Pashmina exports down 6.8 percent due to lower demand in EuropeExports of pashmina products, one of the major trading items of the country, dropped by 6.8 percent in the first nine months of the fiscal year 2016-17 with the fall in demand for the goods in Europe.
Exports of pashmina products, one of the major trading items of the country, dropped by 6.8 percent in the first nine months of the fiscal year 2016-17 with the fall in demand for the goods in Europe.
Nepal earned Rs1.89 billion by selling pashmina products in overseas market in between mid-July and mid-April, shows the latest report of the Nepal Rastra Bank.
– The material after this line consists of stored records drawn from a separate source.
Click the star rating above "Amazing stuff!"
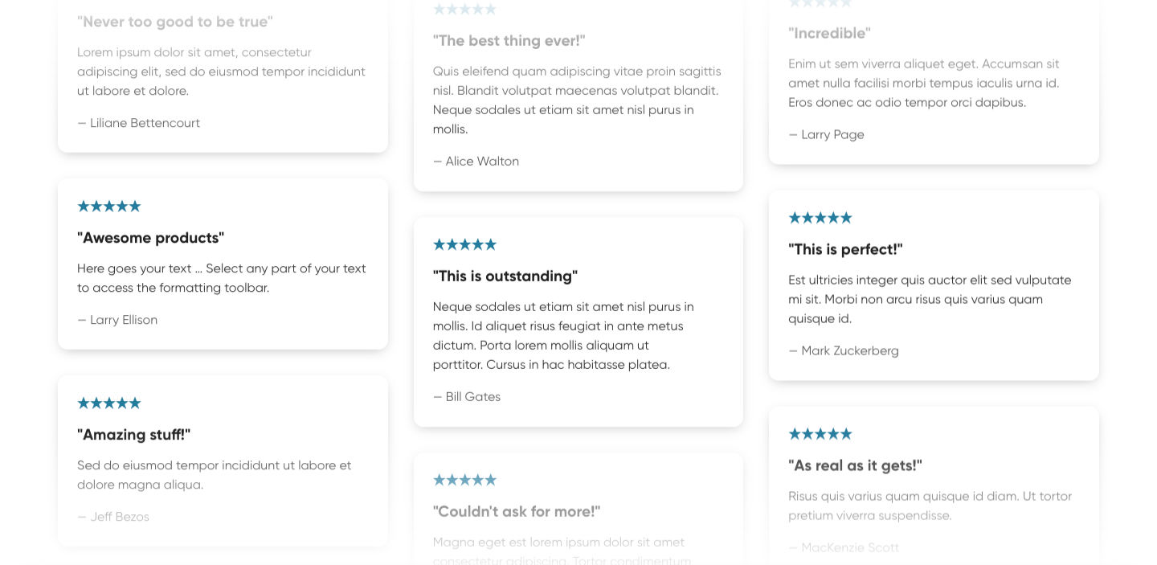1157x565 pixels. (x=109, y=403)
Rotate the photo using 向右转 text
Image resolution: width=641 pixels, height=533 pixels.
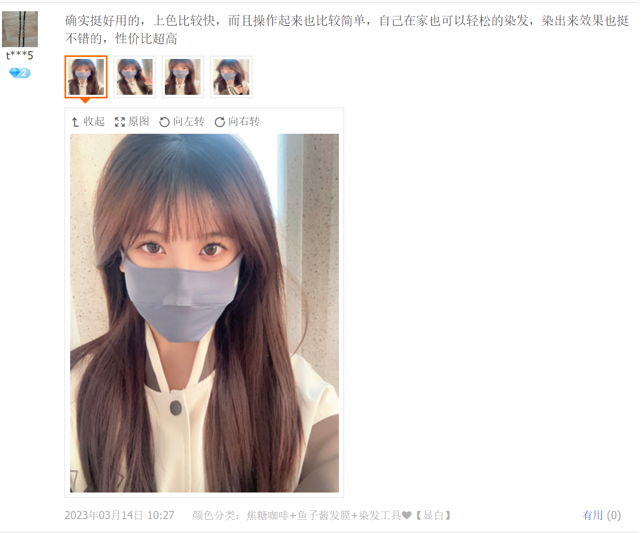(244, 121)
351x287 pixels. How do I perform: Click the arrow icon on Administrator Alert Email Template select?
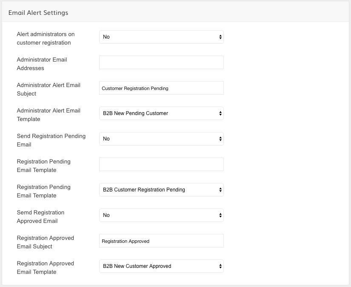pyautogui.click(x=220, y=113)
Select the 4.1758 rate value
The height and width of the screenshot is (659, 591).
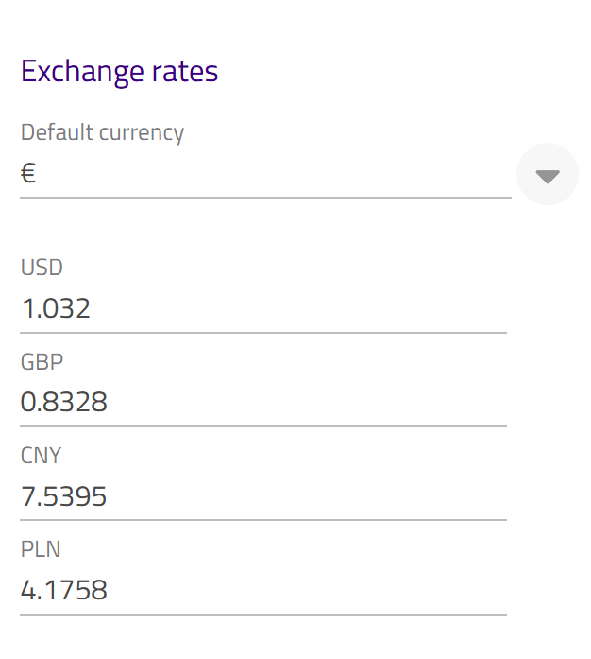click(64, 591)
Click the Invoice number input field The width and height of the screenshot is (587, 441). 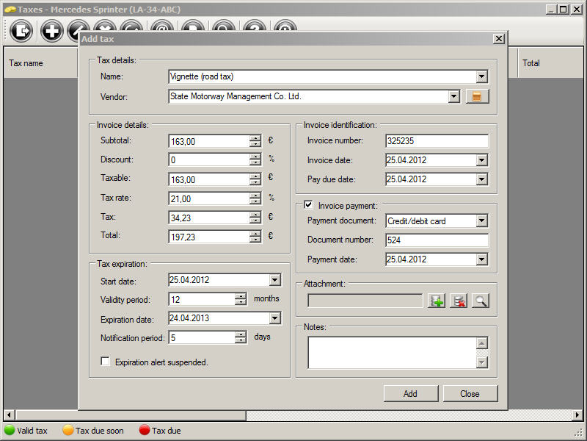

In the same period last fiscal year, the country’s earnings from exports of the products stood at Rs2.04 billion, marking a year-on-year growth of 20.7 percent.
Nepal’s exports of pashmina products grew in the last fiscal year despite facing India-imposed trade blockade—which halted cross-border supply of almost everything—largely because almost 99 percent of the consignments of goods are shipped to the overseas markets via airplanes, according to Vijay Dugar, vice-president of the Nepal Pashmina Industries Association (NPIA).
Many had expected exports to further go up in the current fiscal year due to normalisation in the supply situation. But that did not happen because of lower demand in European markets.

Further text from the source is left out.